St Helens clinical commissioning group should move towards a shared financial model with the trust that runs Whiston Hospital, its chief accountable officer has said.

The CCG’s financial struggles were highlighted during its last meeting of the governing body, with the commissioning group almost £900,000 away from its break-even target just five months into the financial year.

This was a significant jump from month four, which ended on a deficit of £537,000.

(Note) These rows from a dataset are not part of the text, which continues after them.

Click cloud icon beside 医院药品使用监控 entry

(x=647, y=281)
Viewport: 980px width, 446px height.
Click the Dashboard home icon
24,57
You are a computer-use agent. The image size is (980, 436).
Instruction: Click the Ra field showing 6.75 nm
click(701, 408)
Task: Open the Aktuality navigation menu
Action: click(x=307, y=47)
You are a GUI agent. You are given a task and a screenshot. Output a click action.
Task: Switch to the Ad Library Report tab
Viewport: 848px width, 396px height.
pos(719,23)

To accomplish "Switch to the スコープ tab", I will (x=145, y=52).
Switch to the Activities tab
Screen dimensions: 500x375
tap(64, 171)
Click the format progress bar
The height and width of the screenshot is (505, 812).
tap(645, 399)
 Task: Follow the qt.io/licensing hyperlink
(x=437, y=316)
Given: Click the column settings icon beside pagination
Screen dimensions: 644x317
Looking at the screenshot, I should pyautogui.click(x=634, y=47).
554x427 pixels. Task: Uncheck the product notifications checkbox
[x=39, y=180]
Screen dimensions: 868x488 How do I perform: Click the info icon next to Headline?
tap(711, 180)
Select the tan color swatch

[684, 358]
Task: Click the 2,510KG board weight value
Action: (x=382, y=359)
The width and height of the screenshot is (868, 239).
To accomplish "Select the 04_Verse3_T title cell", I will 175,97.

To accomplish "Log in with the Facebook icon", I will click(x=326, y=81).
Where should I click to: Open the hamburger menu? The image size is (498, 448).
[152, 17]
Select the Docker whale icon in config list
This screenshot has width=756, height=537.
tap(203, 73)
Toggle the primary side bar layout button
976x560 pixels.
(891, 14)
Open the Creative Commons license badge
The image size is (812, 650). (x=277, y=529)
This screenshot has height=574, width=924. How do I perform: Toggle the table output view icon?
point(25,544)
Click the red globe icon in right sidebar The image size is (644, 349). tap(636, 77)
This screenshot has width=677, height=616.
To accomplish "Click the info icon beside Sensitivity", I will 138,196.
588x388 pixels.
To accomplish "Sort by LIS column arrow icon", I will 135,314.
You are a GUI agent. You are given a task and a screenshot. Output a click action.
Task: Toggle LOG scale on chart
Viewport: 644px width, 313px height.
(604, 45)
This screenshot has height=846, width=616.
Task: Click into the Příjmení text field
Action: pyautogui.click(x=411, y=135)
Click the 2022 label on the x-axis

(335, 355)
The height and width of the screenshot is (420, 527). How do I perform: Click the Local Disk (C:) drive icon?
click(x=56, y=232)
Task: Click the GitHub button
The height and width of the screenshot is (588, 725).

The CCG has indicated a potential deficit of £7.5 million by the year’s end, although various Quality, Innovation, Productivity and Prevention (QIPP) schemes are in place to reduce the risk.

Julie Ashurst, deputy chief finance officer, told the governing body that this was the “worst case scenario”.

She said the increasing deficit is largely down to acute trust activity, particularly relating to St Helens and Knowsley Teaching Hospitals NHS Trust.

Prof Sarah O’Brien, the CCG’s chief accountable officer, said the borough needs to move towards a financial model that incorporates more of a shared budget, which would therefore enable the risk to be shared.

She said: “One of the tensions for us, even with all the integrated work we’re doing, is the fact we want to get to a position where we’re allowed, or we can work within a budget for St Helens and share the risk when it’s overspent.

“The reality is where there’s budget, the budget might not be enough. So, if demand’s higher, there’s a financial risk to whichever organisation.”

Prof O’Brien added: “My sense is, if you look across Cheshire and Mersey, most of the acute hospitals now have moved into that space,” she said.

“Given where we are, it would be useful for the governing body to understand that. How many acute hospitals across Cheshire and Mersey are working in some different way?

“I think it’s most of them now, I think it’s most of them in Cheshire and Mersey.”

Ms Ashurst said talks about a shared budget have taken place with Nikhil Khashu, the trust’s director of finance.

“We continue to engage with St Helens and Knowsley,” she said.

“We have regular discussions with the director of finance at St Helens and Knowsley and those are the type of conversations that we’re starting to have.

“We’re not at that point yet and we’re not in that space yet.

“But we’re very clear about where the risks are in the system and how we might move to mitigate those risks.”

While the majority of UK trusts have yet to move towards a shared financial system, Ms Ashurst said “bigger pressures” across Cheshire and Merseyside has sped process up within the region.

Prof O’Brien said she is coming under increasing criticism and questioning over the issue of a shared financial model.

She said: “Despite the good work and understanding on the ground what the issues are, we’re coming under increasing – ‘it’s great what you are doing in St Helens, but you haven’t moved into that space of a sharing of the financial problems’.

“And if everybody else hadn’t it would be fine, but I think now on Cheshire and Mersey, Whiston is an outlier for that.

“I think they are the only acute hospital that hasn’t done some kind of different financial agreement with their main commissioner.”

Ms Ashurst also revealed it has challenged the trust whether recent data it has submitted is accurate following a spike in a number of areas.

In June the trust went live with its new Medway patient administration system (PAS) within its two main acute sites, St Helens and Whiston, as well as Newton hospital.

“We’re having discussions with the trust whether that’s real activity or whether there may be an issue with the data provided,” Ms Ashurst said.

The governing body noted the report.